# Problem to solve
Reproduce the passage of the Levi Strauss company profile starting at "Company Profile: Levi" and ending at "same time frame.".

Company Profile: Levi Strauss and Co
We Mean Business coalitionLevi Strauss & Co. is one of the world’s largest brand-name apparel companies and a global leader in jeanswear. Its products are sold in more than 110 countries worldwide through a combination of chain retailers, department stores, online sites, and a global footprint of and a global footprint of approximately 3,000 retail stores and shop-in-shops. Levi Strauss & Co.’s reported fiscal 2018 net revenues were $5.6 billion.
Commitments
- Levi Strauss & Co.’s science-based targets on climate include reducing scope 1 and 2 emissions by 90% in owned and operated facilities by 2025, and by 40% across its entire global supply chain in the same time frame.
- In addition, Levi Strauss & Co. aims to be using 100% renewable electricity in owned-and-operated facilities by 2025.
Emissions reduction
- Across its operations and energy use (scopes 1 and 2), Levi Strauss & Co. achieved 3% emissions reduction from 2016 to 2017, from 56,047 mt in 2016 to 54,588 mt in 2017.
- Working with the International Finance Corporation, Levi Strauss & Co. piloted the IFC’s Partnership for Cleaner Textiles (PaCT) program with six manufacturers in Bangladesh, India, Sri Lanka and Vietnam starting in 2017. The manufacturers were able to reduce GHG emissions by an average of 19% and save more than US $1 million in operating costs collectively in participating facilities.
- Levi Strauss & Co. is now working with the IFC to expand the PaCT approach to more than 50 of its top suppliers globally.
Renewable electricity
- Levi Strauss & Co. achieved its initial 2020 target to procure 20% of total energy from renewable energy sources by 2017 by setting up green utility contracts in the EU and green-e certified Renewable Energy Credits (RECs) in the US, among other measures.
- Of Levi Strauss & Co.’s nearly 140,000 MWh total energy consumption in 2017, over 26,000 MWh was from renewable sources.
- The company is working to achieve its 100% renewable electricity target through the implementation of energy efficiency measures and onsite solar capabilities; purchasing green utility products in Europe; establishing power purchase agreements (PPAs) in the United States; and buying renewable energy certificates (RECs) globally.
- In 2020, Levi Strauss & Co. plans to install on-site solar generation at its LEED Platinum-certified distribution center in Henderson, Nevada.
Cost savings through decarbonisation
- Levi Strauss & Co. has achieved cost reductions through various emissions reduction efforts. These have included switching to LED lighting and upgrading to more energy-efficient processes and building features across in its retail locations, and retrofitting its LEED Platinum-certified distribution center in Henderson, Nevada.
Impact areas
- More than two-third of Levi’s® products are made with Water<Less™ techniques, which has saved 3 billion liters of water and recycled over 2 billion liters of water in product and fabric manufacturing as of 2018. The company aims to have over 80% of Levi’s® products made with these techniques by 2020.
- In China, Levi Strauss & Co. is working with the Apparel Impact Institute’s Clean by Design Program, an initiative that is helping LS&Co. to reduce the climate and water impact of fabric mill suppliers in China. Clean by Design was formerly managed by the Natural Resources Defense Council (NRDC).

# Raw records
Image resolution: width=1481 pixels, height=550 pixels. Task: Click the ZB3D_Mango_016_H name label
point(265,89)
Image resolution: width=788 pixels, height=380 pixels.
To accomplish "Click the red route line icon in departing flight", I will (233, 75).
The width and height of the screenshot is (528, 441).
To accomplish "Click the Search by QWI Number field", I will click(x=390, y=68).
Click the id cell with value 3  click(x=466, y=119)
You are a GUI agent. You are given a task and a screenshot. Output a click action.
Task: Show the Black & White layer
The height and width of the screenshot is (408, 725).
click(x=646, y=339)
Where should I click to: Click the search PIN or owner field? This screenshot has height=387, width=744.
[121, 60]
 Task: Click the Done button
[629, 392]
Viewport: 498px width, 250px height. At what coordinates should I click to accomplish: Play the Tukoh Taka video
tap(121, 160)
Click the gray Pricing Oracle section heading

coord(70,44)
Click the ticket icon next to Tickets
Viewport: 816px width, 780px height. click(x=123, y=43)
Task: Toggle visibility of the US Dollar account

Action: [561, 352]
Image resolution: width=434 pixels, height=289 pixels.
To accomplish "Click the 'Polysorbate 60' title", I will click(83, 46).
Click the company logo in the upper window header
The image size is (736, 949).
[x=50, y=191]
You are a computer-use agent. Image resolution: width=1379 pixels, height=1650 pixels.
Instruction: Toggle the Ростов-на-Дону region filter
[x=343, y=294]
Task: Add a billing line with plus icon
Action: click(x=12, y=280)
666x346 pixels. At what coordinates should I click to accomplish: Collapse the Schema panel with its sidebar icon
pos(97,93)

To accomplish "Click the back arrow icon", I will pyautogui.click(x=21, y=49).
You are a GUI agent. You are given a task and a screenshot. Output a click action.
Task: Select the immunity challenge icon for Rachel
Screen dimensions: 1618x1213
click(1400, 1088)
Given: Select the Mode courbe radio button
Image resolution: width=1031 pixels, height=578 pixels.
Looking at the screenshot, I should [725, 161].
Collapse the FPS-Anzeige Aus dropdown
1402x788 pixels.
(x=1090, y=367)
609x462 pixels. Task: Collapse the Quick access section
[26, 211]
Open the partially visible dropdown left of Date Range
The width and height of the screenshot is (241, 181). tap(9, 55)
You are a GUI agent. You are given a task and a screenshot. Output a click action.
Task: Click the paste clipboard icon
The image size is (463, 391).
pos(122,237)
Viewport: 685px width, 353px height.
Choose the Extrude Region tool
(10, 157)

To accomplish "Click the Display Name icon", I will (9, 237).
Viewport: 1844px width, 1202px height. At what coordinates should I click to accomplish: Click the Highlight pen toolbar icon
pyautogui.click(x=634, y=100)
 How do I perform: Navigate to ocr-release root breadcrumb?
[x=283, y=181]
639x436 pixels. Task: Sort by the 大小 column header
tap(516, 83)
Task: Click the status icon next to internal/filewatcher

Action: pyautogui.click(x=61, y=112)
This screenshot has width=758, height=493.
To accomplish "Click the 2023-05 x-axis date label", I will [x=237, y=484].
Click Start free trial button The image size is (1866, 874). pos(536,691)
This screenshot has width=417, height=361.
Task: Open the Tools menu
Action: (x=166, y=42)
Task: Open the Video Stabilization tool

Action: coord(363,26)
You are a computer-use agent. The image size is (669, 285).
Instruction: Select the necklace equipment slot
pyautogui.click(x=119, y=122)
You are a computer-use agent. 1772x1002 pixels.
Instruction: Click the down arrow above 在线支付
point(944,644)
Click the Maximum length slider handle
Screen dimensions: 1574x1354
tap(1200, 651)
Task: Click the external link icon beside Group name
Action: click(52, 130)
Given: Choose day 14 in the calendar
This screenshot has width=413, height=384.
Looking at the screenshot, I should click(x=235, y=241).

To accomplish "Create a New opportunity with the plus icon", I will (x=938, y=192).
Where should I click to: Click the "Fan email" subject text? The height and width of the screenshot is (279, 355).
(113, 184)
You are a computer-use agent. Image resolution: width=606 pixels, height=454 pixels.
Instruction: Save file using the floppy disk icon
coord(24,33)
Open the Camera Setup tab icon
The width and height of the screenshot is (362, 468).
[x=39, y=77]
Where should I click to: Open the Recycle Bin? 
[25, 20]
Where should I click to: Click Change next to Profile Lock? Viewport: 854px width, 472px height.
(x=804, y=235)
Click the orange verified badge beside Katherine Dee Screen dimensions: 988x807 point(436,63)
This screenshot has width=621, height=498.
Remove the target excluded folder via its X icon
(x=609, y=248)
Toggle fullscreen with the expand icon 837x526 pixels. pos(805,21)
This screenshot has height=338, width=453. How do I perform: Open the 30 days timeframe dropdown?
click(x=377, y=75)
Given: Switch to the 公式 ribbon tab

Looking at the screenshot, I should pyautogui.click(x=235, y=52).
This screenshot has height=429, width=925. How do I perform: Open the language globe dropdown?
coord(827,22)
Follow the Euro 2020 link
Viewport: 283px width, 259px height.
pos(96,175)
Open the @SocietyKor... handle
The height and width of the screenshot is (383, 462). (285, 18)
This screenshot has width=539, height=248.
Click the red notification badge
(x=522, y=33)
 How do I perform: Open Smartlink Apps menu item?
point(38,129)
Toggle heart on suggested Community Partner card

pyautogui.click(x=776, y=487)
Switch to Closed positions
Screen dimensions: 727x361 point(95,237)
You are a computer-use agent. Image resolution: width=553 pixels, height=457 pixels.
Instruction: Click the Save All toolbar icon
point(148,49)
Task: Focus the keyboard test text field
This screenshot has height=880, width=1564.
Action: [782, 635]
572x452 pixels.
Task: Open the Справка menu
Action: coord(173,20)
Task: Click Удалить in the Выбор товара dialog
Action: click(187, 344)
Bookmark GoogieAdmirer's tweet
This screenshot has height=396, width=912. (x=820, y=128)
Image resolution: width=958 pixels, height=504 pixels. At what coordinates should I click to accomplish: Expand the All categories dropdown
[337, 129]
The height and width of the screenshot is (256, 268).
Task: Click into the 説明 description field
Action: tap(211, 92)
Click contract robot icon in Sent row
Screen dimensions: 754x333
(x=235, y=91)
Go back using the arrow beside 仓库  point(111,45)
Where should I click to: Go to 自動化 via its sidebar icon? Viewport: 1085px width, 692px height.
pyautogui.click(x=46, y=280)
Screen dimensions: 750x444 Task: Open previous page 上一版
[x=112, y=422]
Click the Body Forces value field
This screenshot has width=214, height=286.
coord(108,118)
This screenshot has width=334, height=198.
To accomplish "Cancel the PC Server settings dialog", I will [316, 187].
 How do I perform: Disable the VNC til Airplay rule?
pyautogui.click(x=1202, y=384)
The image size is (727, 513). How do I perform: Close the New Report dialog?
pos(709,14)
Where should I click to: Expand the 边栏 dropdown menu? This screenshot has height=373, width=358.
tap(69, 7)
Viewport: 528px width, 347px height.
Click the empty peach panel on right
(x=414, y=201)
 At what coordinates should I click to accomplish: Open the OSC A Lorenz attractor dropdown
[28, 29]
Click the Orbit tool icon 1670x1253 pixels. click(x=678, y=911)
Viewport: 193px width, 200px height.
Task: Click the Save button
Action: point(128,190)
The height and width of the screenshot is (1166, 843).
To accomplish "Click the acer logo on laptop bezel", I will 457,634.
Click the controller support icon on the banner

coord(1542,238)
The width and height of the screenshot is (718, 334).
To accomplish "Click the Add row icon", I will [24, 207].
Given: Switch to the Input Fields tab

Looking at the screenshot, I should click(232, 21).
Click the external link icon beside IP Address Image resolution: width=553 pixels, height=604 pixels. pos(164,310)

# Solution to the exercise
Company Profile: Levi Strauss and Co
We Mean Business coalitionLevi Strauss & Co. is one of the world’s largest brand-name apparel companies and a global leader in jeanswear. Its products are sold in more than 110 countries worldwide through a combination of chain retailers, department stores, online sites, and a global footprint of and a global footprint of approximately 3,000 retail stores and shop-in-shops. Levi Strauss & Co.’s reported fiscal 2018 net revenues were $5.6 billion.
Commitments
- Levi Strauss & Co.’s science-based targets on climate include reducing scope 1 and 2 emissions by 90% in owned and operated facilities by 2025, and by 40% across its entire global supply chain in the same time frame.